● **To do**
Return, with both end lines included, exactly what the data below holds from the line with "Task: Click the CG18063 gene glyph" through the line with "Given: Click the", though not the pictures.

● **Data supplied**

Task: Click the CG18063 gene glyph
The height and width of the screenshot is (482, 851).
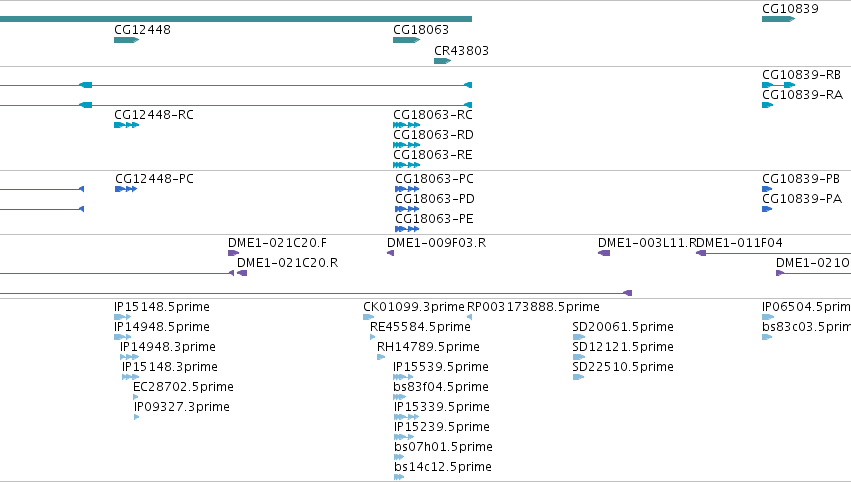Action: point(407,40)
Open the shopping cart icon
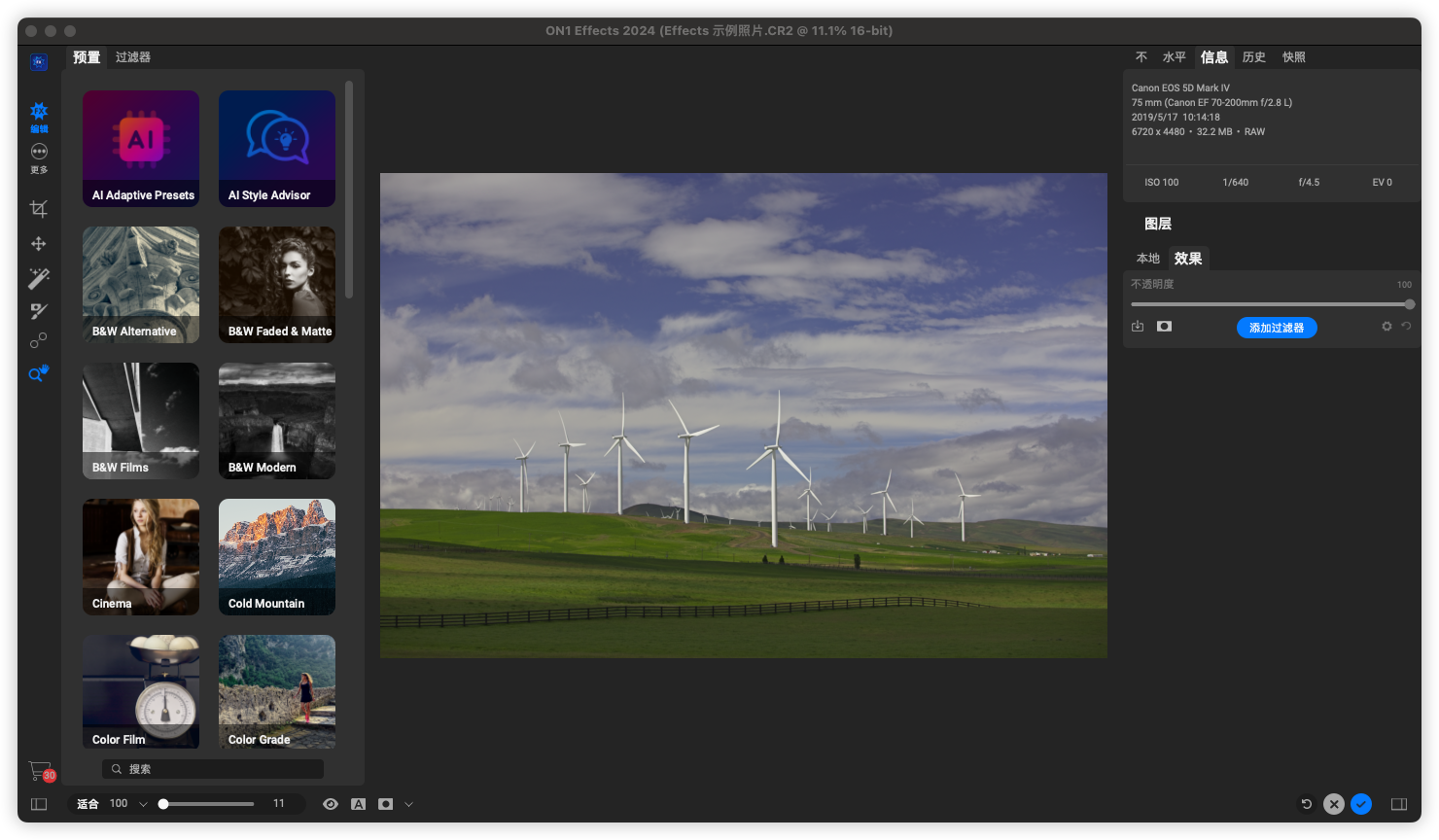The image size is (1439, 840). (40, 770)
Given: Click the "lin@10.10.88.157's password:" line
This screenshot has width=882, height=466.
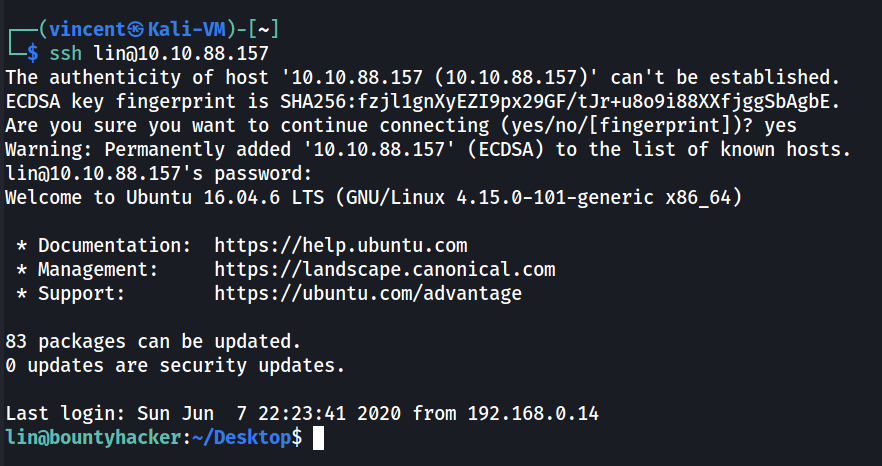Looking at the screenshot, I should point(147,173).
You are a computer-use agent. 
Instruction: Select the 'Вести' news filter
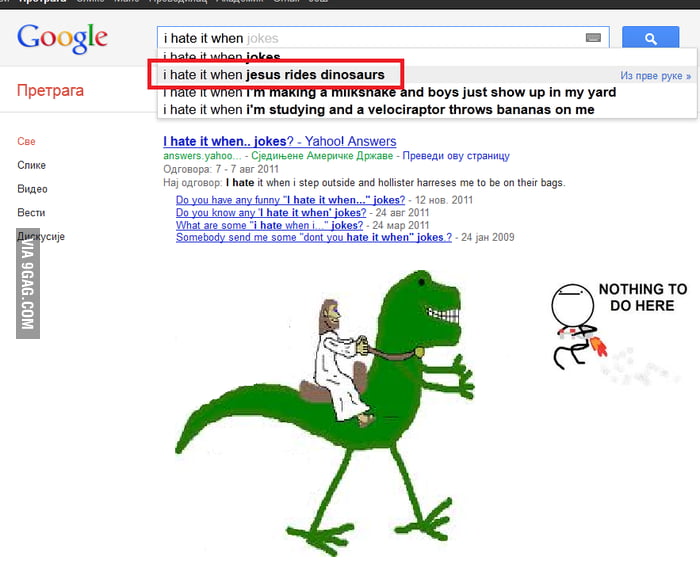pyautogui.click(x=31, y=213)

* * *

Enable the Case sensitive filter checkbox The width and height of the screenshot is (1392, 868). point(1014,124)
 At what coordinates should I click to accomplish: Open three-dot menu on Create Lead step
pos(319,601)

* * *

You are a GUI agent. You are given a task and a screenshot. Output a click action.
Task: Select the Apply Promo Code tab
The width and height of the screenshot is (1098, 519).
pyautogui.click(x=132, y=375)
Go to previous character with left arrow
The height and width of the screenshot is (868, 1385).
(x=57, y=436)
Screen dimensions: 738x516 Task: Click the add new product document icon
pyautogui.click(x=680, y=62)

● **Exercise result**
Task: Click the CG18063 gene glyph
The height and width of the screenshot is (482, 851).
Action: point(407,40)
Open the shopping cart icon
The image size is (1439, 840). (40, 770)
Given: Click the "lin@10.10.88.157's password:" line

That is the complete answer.